Prevention of irradiation-induced esophagitis by plasmid/liposome delivery of the human manganese superoxide dismutase transgene

• Published in: Radiation oncology investigations Vol. 7; no. 4; p. 204
• Main Authors: Stickle, R L, Epperly, M W, Klein, E, Bray, J A, Greenberger, J S
• Format: Journal Article
• Language: English
• Published: United States 1999
• Subjects: Animals; DNA - genetics; DNA Primers - chemistry; Drug Delivery Systems; Esophagitis - enzymology; Esophagitis - etiology; Esophagitis - pathology; Esophagitis - prevention & control; Esophagus - enzymology; Esophagus - radiation effects; Gene Expression Regulation, Enzymologic; Genetic Therapy; Liposomes; Male; Mice; Mice, Inbred C3H; Plasmids; Polymerase Chain Reaction; Radiation Injuries, Experimental - enzymology; Radiation Injuries, Experimental - etiology; Radiation Injuries, Experimental - pathology; Radiation Injuries, Experimental - prevention & control; Superoxide Dismutase - administration & dosage; Superoxide Dismutase - genetics; Superoxide Dismutase - metabolism; Transgenes
• ISSN: 1065-7541
• DOI: 10.1002/(SICI)1520-6823(1999)7:4<204::AID-ROI2>3.0.CO;2-S

Esophagitis is a major toxicity of radiation therapy for nonsmall-cell lung cancer.

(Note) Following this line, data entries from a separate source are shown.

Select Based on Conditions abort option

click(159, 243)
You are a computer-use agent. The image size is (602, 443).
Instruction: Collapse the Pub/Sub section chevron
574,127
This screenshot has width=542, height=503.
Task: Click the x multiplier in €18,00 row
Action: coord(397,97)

Intraesophageal injection of manganese superoxide dismutase (MnSOD) plasmid/liposome complexes (1 mg of the pRK5-MnSOD plasmid containing the human MnSOD transgene in a 0.15 ml volume of lipofectin) before irradiation was carried out to attempt to prevent irradiation esophagitis. In control noninjected male C3H/HeNsd mice, esophagitis was induced by single fraction 3,500 cGy irradiation. Histopathology at 4 days revealed vacuole formation in squamous lining cells, separation of the squamous layer from the underlying muscle layer, ulceration at 7 days, and dehydration and death by 30 days. MnSOD plasmid/liposome complex-injected mice showed transcription of the human MnSOD transgene message in esophageal squamous lining cells by nested reverse transcriptase-polymerase chain reaction (RT-PCR) increased MnSOD biochemical activity 24 h after injection, decreased vacuole formation at day 4 (P < 0.001) after 3,500 cGy thoracic irradiation, and improved survival (P = 0.0009). In contrast, groups of mice receiving LacZ (bacterial beta-galactosidase gene) plasmid/liposome complexes or liposomes containing no DNA before 3,500 cGy irradiation showed an unaltered irradiation histopathology and decreased survival. Mice receiving intraesophageal MnSOD plasmid/liposomes followed 8 h later by human equivalent doses of Taxol (1.4 mg/kg) and carboplatin (2.5 mg/kg), then 15 h later 3,300 cGy irradiation, showed increased survival, compared with irradiated control or LacZ plasmid/liposome groups. Thus, overexpression of the human MnSOD transgene in the esophagus can prevent irradiation-induced esophagitis in the mouse model.